BEGIN
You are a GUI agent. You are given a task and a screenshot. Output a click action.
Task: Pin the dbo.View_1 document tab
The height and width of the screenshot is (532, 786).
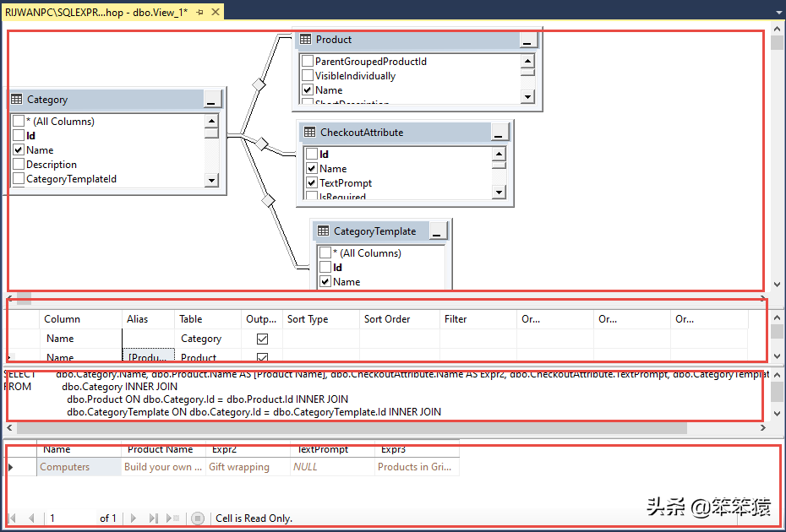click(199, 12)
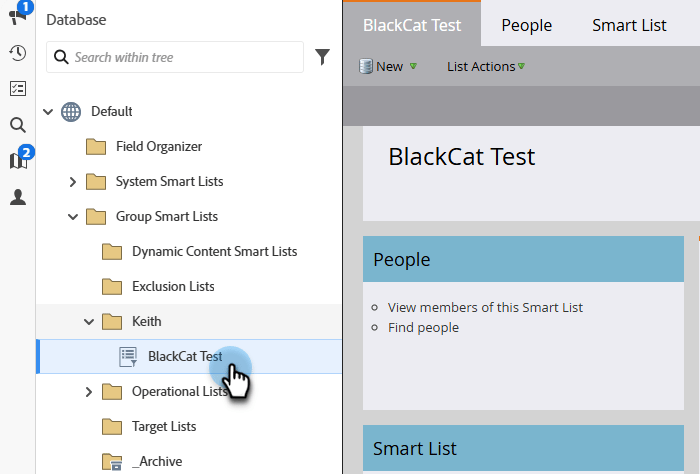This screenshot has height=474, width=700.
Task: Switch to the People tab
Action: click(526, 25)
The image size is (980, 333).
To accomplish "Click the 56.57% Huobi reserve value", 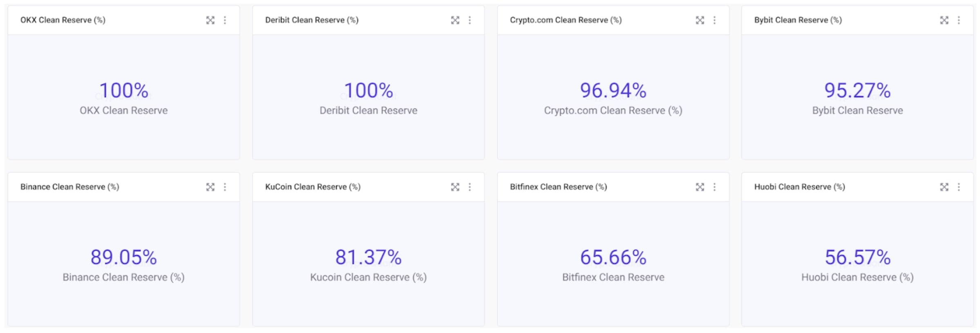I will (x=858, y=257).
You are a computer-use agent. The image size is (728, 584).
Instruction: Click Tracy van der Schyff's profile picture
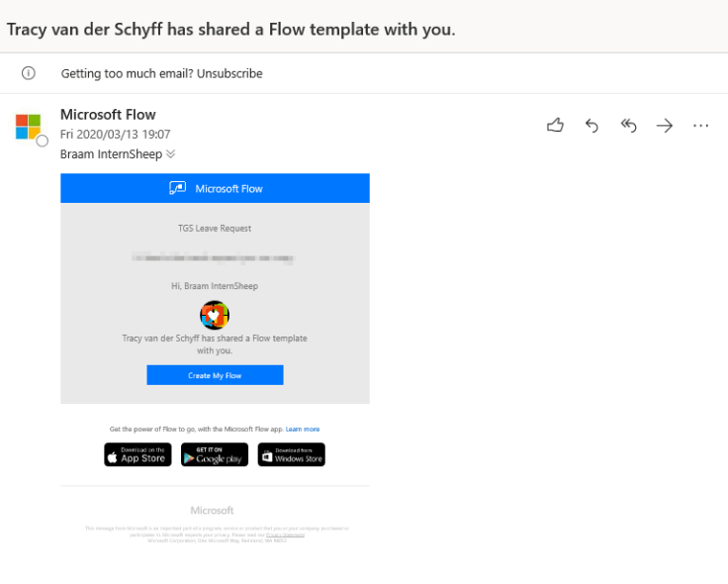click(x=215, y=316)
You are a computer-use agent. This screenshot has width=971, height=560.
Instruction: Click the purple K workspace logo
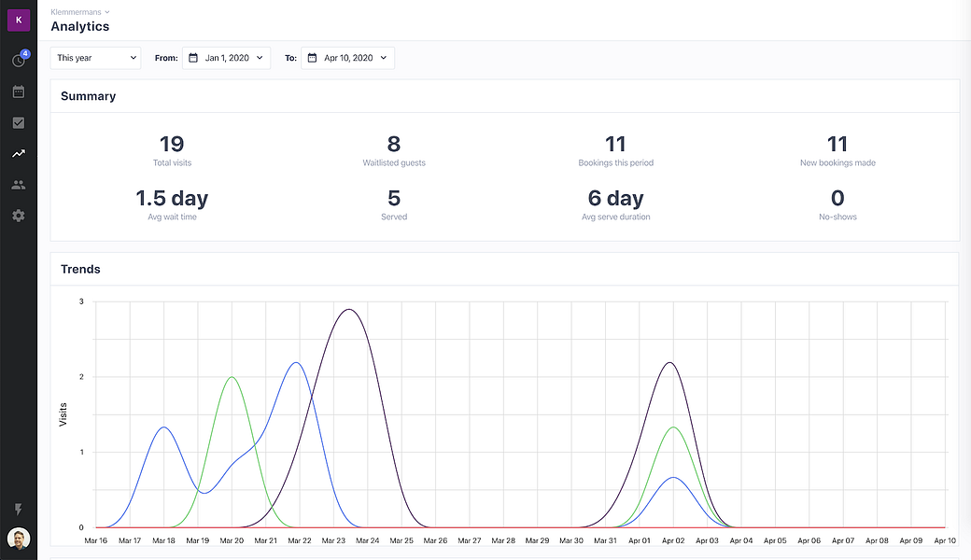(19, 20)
END
BEGIN
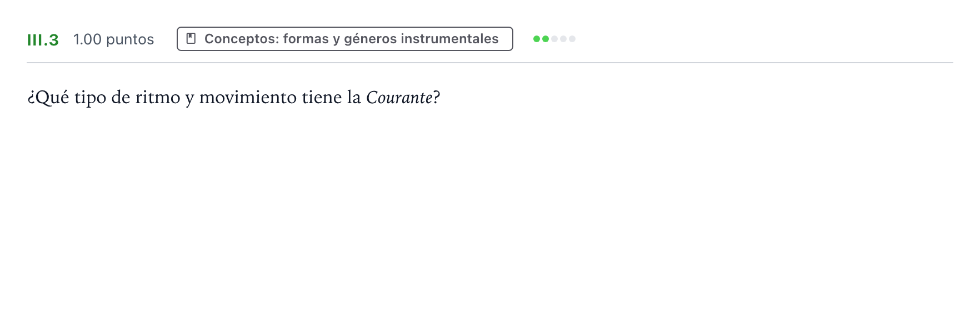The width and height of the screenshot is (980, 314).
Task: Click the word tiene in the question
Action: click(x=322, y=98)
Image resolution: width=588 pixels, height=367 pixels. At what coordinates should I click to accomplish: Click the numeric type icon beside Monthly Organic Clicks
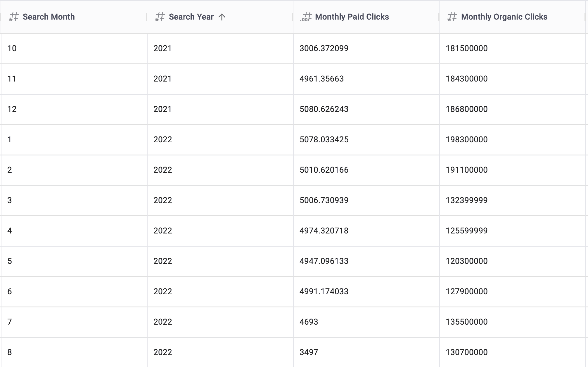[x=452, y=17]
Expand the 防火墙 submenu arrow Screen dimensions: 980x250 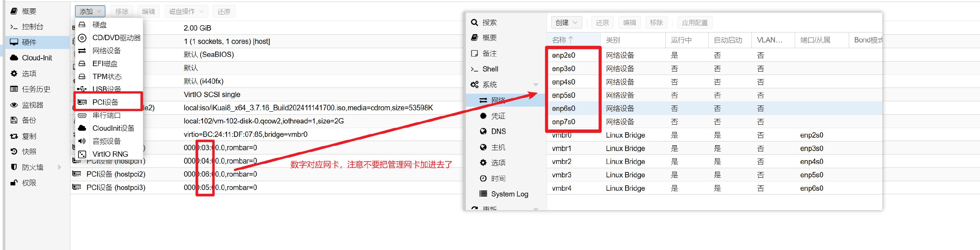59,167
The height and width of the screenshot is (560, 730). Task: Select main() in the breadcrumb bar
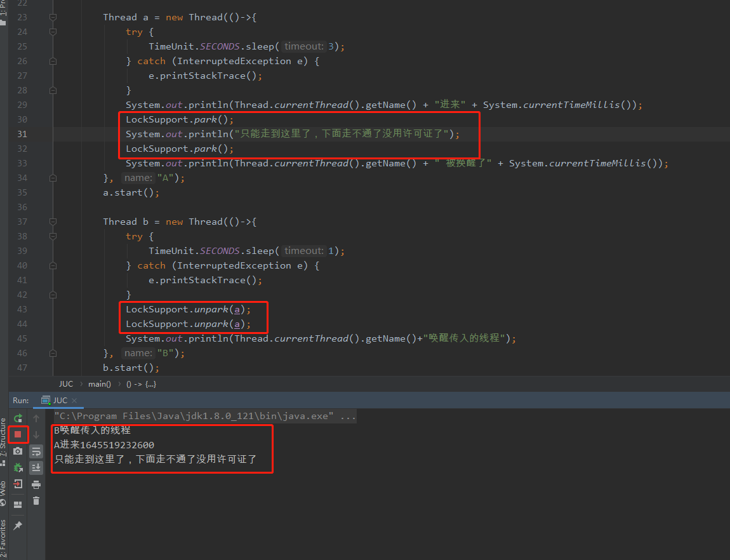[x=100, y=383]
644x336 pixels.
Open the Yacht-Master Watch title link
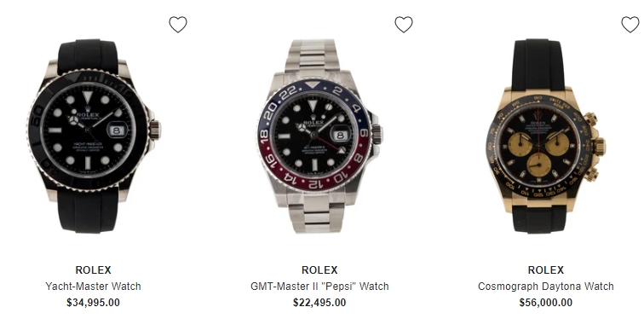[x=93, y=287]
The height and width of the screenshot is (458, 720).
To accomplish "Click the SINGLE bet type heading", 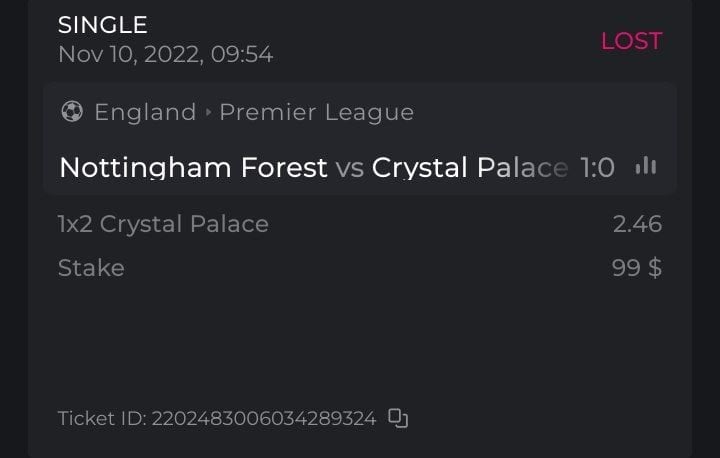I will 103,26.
END
BEGIN
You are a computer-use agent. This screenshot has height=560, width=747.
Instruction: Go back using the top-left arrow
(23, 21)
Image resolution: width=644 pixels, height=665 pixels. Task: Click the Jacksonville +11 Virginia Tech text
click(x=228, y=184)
END
> Exercise:
Copy each line of the entries that includes the word "computer".

> Answer section:
You are a computer-use agent. The image size is (728, 584).
You are a computer-use agent. This screenshot has width=971, height=560.
You are a computer-use agent. This screenshot has height=560, width=747.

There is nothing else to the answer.